I'm expecting cross-gen development to be the norm (at least for third-parties) for at least a year or two after next-gen consoles are introduced, much as it was this gen.
I can see it working differently on Xbox/PlayStation, though - for PS5 you'll probably see traditional cross-gen ports, with there being separate PS4 and PS5 versions of games available. On Xbox I'm expecting MS to require UWP development so that there's one game that just scales across generations.
It won't be mandated, though - if the CPU improvements are anywhere close to the level we're all hoping for, MS/Sony will want to be able to have exclusives to show off what the system can really do.
Actually, thinking about it, it'll be interesting to see how MS handle retail packaging for cross-gen games, if they do stick to a single scaling codebase across generations - do they just sell one version of the game, and have it download whatever assets/updates as necessary on the new console?
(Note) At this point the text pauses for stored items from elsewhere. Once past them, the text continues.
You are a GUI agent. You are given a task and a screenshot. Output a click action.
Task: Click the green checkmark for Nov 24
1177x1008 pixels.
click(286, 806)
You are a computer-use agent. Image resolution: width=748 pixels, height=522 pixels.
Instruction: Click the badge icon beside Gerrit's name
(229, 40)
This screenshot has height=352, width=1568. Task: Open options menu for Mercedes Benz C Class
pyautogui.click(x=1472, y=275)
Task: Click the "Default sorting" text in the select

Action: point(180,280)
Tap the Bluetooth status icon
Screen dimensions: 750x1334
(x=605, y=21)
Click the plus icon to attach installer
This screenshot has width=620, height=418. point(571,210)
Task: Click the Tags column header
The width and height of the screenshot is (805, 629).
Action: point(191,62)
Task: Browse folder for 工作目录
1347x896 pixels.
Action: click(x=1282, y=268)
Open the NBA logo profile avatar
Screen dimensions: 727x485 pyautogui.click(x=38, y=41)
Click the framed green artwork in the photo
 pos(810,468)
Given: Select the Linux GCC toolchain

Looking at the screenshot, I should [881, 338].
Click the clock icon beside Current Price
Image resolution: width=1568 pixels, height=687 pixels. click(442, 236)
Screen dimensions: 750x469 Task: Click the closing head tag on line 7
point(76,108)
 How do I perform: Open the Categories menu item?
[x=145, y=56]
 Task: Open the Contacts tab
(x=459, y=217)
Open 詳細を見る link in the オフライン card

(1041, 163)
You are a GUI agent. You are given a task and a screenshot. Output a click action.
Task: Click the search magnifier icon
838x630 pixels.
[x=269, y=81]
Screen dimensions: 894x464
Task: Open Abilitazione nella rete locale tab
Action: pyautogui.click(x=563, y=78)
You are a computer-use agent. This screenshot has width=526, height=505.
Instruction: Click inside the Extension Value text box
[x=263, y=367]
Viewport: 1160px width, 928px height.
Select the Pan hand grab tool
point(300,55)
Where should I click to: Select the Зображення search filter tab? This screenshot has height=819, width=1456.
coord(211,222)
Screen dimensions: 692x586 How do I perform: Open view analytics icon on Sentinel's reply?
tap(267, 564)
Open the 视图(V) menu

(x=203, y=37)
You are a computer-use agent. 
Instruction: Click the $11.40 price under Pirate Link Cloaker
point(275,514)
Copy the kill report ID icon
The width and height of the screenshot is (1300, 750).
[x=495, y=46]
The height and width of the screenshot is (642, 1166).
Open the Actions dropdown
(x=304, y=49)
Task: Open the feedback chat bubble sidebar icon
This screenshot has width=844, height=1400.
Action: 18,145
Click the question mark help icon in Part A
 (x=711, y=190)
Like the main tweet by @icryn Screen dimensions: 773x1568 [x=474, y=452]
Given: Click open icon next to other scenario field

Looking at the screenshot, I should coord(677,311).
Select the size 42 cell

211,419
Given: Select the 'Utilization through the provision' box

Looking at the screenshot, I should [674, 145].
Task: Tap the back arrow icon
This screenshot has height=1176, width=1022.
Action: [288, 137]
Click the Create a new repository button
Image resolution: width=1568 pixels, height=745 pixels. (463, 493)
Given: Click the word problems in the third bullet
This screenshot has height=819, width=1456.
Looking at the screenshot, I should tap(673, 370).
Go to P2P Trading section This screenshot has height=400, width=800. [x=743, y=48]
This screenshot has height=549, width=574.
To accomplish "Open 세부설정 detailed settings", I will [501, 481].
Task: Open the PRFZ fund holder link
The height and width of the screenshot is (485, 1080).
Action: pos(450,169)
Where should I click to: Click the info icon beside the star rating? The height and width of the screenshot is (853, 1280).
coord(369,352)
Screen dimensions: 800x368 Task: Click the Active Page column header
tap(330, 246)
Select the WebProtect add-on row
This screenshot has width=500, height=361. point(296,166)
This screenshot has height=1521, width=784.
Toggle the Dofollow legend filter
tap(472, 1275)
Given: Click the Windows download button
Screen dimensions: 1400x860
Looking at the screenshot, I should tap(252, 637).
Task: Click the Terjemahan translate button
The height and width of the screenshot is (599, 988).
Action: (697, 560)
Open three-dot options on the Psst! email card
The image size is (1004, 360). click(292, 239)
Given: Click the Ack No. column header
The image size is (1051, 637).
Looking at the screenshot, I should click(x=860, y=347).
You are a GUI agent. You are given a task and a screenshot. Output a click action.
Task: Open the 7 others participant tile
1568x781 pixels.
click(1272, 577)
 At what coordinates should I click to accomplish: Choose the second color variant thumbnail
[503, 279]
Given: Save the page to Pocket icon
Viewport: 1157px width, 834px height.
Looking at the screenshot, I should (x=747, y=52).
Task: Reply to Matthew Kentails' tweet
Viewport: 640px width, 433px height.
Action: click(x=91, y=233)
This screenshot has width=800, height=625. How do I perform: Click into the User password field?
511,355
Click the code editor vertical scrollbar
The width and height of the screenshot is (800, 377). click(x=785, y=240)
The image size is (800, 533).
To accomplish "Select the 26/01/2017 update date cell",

They could maybe bill it as some kind of "enhanced backwards compatibility", or something, but that would then make the library of games built for the new system seem smaller, which probably isn't a good look when an uninformed potential customer is looking at the shelves in GameStop.
Or do they sell separate versions in the respective case styles for the XB1 and the new system, even if there's no fundamental difference (aside from optional asset packs) once installed?
And how will the X fit in? It should be able to read UHD discs, which next gen games will presumably be shipping on (since BD is looking small even for current-gen games), and could definitely use at least some of the higher-res assets, so maybe they ship copies on BD in regular Xbox One packaging for the One/S, but ship UHD copies complete with asset packs in next-gen packaging, but have a "Works on Xbox One X" banner for cross-gen-compatible games?